**Stated problem 1**
Reproduce the passage from the post on feeling never enough below. Begin at the words that have "I’m never going to be pretty" and stop after "with His perfection.".
**Stated problem 2**
In the post on feeling never enough below, what does the writer say He made us to be dependent on?
**Stated problem 3**
Pick up the post on feeling never enough below and continue it after its final sentence.

**Document segment**
◇ ◇ ◇ ◇ ◇ ◇ ◇

Do you ever feel like you’re never enough? Like no matter how hard you try, no matter how hard you work, it’s never enough? I don’t know about you, but I certainly feel that way… often. And honestly, right now I’m really tired of feeling that way.
I’m never going to be pretty enough, I’m never going to be a good enough mom. I’m never a good enough wife. I’m not a good enough teacher. No matter what I do it will never be enough. At least not in my eyes.
But there is one person who you will always be enough, Jesus. In His opinion, just the way you are is enough for Him. Or did you not know that you are His workmanship. You have been created in His image, not perfect on your own but perfect in your union with His perfection.
It’s incredibly easy to get down on ourselves when we’re functioning in our own power, especially when we are functioning in our own power for a long period of time. Eventually we run out of steam, usually far short of the goal throwing our imperfections and our “not enough-ness” into perfect view. We can’t reach the goal without Him. And we were never meant to.
Our “not enough-ness” was crafted into our being from the very beginning! He didn’t make us to be self sufficient, He made us to be dependent on His Grace!
Paul ran into a similar situation that I think, I know, I needed to hear today.

◇ ◇ ◇ ◇ ◇ ◇ ◇

**Listed entries**
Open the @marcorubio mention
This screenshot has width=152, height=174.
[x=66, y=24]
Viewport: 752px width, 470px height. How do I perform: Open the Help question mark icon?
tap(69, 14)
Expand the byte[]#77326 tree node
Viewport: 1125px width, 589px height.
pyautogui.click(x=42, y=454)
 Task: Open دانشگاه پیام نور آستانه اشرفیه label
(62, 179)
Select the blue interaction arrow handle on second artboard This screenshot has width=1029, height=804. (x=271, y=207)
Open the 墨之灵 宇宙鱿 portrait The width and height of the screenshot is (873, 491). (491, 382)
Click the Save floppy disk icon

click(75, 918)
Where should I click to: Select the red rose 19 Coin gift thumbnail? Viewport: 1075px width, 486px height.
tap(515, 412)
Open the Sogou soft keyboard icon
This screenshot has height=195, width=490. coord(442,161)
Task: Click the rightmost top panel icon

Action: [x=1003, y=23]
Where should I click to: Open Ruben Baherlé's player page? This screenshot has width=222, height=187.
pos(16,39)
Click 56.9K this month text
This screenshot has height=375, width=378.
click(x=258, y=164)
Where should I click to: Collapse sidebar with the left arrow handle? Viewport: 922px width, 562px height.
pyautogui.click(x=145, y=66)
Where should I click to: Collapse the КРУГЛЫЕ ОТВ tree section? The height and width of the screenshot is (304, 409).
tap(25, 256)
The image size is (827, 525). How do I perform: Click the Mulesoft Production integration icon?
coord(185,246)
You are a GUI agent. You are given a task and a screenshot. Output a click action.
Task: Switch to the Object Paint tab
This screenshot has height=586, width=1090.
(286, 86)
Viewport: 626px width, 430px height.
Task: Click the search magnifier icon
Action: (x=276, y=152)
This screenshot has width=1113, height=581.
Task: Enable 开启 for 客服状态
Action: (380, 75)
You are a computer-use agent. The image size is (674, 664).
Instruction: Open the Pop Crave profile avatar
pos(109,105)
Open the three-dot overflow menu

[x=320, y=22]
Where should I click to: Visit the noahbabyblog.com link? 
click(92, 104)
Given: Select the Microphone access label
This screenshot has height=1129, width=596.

◇ ◇ ◇ ◇ ◇ ◇ ◇

**Written reply 1**
I’m never going to be pretty enough, I’m never going to be a good enough mom. I’m never a good enough wife. I’m not a good enough teacher. No matter what I do it will never be enough. At least not in my eyes.
But there is one person who you will always be enough, Jesus. In His opinion, just the way you are is enough for Him. Or did you not know that you are His workmanship. You have been created in His image, not perfect on your own but perfect in your union with His perfection.

**Written reply 2**
His Grace.

**Written reply 3**
“Because of the extravagance of those revelations, and so I wouldn’t get a big head, I was given the gift of a handicap to keep me in constant touch with my limitations. Satan’s angel did his best to get me down; what he in fact did was push me to my knees. No danger then of walking around high and mighty! At first I didn’t think of it as a gift, and begged God to remove it. Three times I did that, and then he told me,
My grace is enough; it’s all you need.
My strength comes into its own in your weakness.
Once I heard that, I was glad to let it happen. I quit focusing on the handicap and began appreciating the gift. It was a case of Christ’s strength moving in on my weakness. Now I take limitations in stride, and with good cheer, these limitations that cut me down to size—abuse, accidents, opposition, bad breaks. I just let Christ take over! And so the weaker I get, the stronger I become.” – 2 Corinthians 12:9-10
Can we get to the point where we’re OK with not being enough for ourselves, where His Grace is sufficient for us? I have times when I have the confidencde that Paul speaks of in this passage. And then I have the, knees on the ground, moments like this. I relapse. But Jesus recovers me. Praise God! He loves us!
This was right up my alley today. I almost posted something similar yesterday, mirroring your thoughts here. Blessings to you, dear!
Good! LOL, and to you!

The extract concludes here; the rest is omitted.